» What to do
[a] Translate this sentence from the Dryad Networks interview into Spanish: "Dryad's core product, Silvanet, includes gas sensors, gateways, and a cloud platform."
[b] According to the Dryad Networks interview, how much seed funding did Dryad secure in September 2020?

» Text provided

....

An interview with Carsten Brinkschulte about how Dryad Networks will become a Gigacorn by 2030

In partnership with

Dryad Management Team, Carsten Brinkschulte (top left)

What we cover in this edition:

🏃 How Did They Get Started? 

The Early Days: A Telecom Pioneer Turns to Environmental Challenges

Carsten Brinkschulte and team have been serial entrepreneurs prior to founding Dryad, having founded and sold 3 businesses, including to behemoths like Blackberry and Twilio.

When you sell your business, you fall into a hole. It’s like your baby is gone, you lose purpose in life and find the next challenge

Carsten on suffering from success

Looking for his next challenge in 2018, Carsten began observing heavy media coverage around wildfires in Australia, California, and the Amazon. The situation also hit close to home as Carsten’s daughter was involved in youth protests relating to the environment. All of this combined, flipped a switch to apply his expertise in Internet of Things (IoT) and telecommunications to a pressing global issue.

Dryad aims to use telecommunication and IoT to lower the impact of humanity’s most pressing challenge: climate change. Wildfires are responsible for 20% of global CO2 emissions, equivalent to the entire transportation sector. As a strong believer in the effectiveness of impact-for-profit business models, Carsten believes that Dryad can help drive positive impact against climate change, while generating positive returns for investors.

Carsten's previous startups in telecommunications laid the groundwork for Dryad's approach. Traditional wildfire detection methods were inadequate for the rapidly changing climate conditions. Dryad’s core product, Silvanet, includes gas sensors, gateways, and a cloud platform. Dryad's solution leverages IoT and mesh networking to detect wildfires at an early stage, using gas sensors to identify fires and send alerts via cloud-based infrastructure. This approach addresses the need for real-time, scalable, and cost-effective wildfire detection.

Dryad Wildfire Detection System

🥇 Their Firsts!

First Investor

Dryad was initially bootstrapped by the co-founders, who invested around $50,000 to develop a minimum viable product (MVP). This MVP demonstrated the basic functionality of the gas sensors, mesh network, and cloud platform. With this prototype, Dryad secured seed funding of €1.8 million in September 2020 from strategic and local investors in Berlin. In parallel to raising their seed round, Dryad’s team also applied for grant funding from €1.6 million from the European Union to invest in R&D. At this stage, Dryad had raised €3.5 million which was fully invested in taking the prototype to a MVP, which then was made ready for commercialization.

First Customer

Winning the first customer for Dryad was hard given customers wanted proof of effectiveness ahead of installation given the high-impact nature of the technology, forcing Dryad into a chicken-and-egg situation. To combat this, they engaged with pilot customers (Powerline companies) extremely early in their journey to prove out the evolving performance of their products, and provided them with low-cost or free installation initially, creating trust and credibility with their clients.

....

» Entries
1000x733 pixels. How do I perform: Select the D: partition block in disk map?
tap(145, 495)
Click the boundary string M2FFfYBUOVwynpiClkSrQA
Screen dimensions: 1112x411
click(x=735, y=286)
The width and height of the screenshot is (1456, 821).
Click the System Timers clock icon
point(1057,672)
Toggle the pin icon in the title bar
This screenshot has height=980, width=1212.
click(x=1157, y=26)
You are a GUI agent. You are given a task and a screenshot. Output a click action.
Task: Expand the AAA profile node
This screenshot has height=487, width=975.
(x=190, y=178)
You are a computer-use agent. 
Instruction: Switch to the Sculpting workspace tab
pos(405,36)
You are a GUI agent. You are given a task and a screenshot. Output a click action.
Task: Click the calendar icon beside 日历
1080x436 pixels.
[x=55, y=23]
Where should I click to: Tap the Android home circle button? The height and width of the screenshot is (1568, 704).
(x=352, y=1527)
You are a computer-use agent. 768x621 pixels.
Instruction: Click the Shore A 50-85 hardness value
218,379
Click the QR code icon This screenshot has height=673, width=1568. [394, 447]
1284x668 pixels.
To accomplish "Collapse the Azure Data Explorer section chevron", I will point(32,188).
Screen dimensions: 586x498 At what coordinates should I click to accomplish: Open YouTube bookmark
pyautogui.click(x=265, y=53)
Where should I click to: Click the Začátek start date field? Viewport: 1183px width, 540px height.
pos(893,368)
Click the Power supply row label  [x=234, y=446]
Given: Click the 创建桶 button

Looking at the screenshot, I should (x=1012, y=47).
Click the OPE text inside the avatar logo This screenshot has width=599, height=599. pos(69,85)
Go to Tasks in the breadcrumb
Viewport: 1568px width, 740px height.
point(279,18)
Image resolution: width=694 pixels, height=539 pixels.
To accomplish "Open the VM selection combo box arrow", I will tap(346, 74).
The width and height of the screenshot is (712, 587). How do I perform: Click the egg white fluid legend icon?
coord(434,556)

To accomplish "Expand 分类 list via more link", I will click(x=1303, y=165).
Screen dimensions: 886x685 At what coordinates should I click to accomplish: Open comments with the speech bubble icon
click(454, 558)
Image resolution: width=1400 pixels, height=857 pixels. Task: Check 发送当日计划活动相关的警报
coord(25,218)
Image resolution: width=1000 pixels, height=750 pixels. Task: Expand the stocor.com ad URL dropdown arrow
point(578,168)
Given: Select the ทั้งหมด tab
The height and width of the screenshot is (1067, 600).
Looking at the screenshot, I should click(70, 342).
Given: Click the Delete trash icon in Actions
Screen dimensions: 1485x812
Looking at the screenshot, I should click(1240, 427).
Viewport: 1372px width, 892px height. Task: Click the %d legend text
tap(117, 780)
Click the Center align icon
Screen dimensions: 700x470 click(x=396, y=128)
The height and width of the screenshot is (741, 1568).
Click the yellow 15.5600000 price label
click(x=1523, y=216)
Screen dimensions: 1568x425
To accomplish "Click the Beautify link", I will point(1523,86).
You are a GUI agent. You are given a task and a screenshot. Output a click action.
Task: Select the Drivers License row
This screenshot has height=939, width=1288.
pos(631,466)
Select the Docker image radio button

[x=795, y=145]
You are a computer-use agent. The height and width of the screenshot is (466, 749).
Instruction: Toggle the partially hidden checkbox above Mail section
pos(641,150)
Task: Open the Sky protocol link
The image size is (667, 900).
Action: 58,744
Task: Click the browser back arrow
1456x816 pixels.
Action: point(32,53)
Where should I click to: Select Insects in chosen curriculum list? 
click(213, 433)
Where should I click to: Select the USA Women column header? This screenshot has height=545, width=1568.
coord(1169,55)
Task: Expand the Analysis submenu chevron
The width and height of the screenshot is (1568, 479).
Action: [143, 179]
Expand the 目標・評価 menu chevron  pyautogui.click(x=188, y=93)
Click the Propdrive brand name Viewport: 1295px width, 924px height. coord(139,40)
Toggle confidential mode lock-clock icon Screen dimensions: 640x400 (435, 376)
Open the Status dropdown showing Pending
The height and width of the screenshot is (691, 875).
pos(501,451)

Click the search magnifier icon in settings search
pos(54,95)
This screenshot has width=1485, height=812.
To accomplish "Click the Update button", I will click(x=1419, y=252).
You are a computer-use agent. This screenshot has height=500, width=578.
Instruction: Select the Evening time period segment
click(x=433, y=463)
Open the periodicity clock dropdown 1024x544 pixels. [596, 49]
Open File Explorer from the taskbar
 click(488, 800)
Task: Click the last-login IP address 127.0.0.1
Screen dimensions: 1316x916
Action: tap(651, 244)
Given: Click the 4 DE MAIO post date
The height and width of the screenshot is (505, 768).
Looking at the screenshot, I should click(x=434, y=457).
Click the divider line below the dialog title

....

» Problem solutions
[a] El producto principal de Dryad, Silvanet, incluye sensores de gas, pasarelas y una plataforma en la nube.

[b] €1.8 million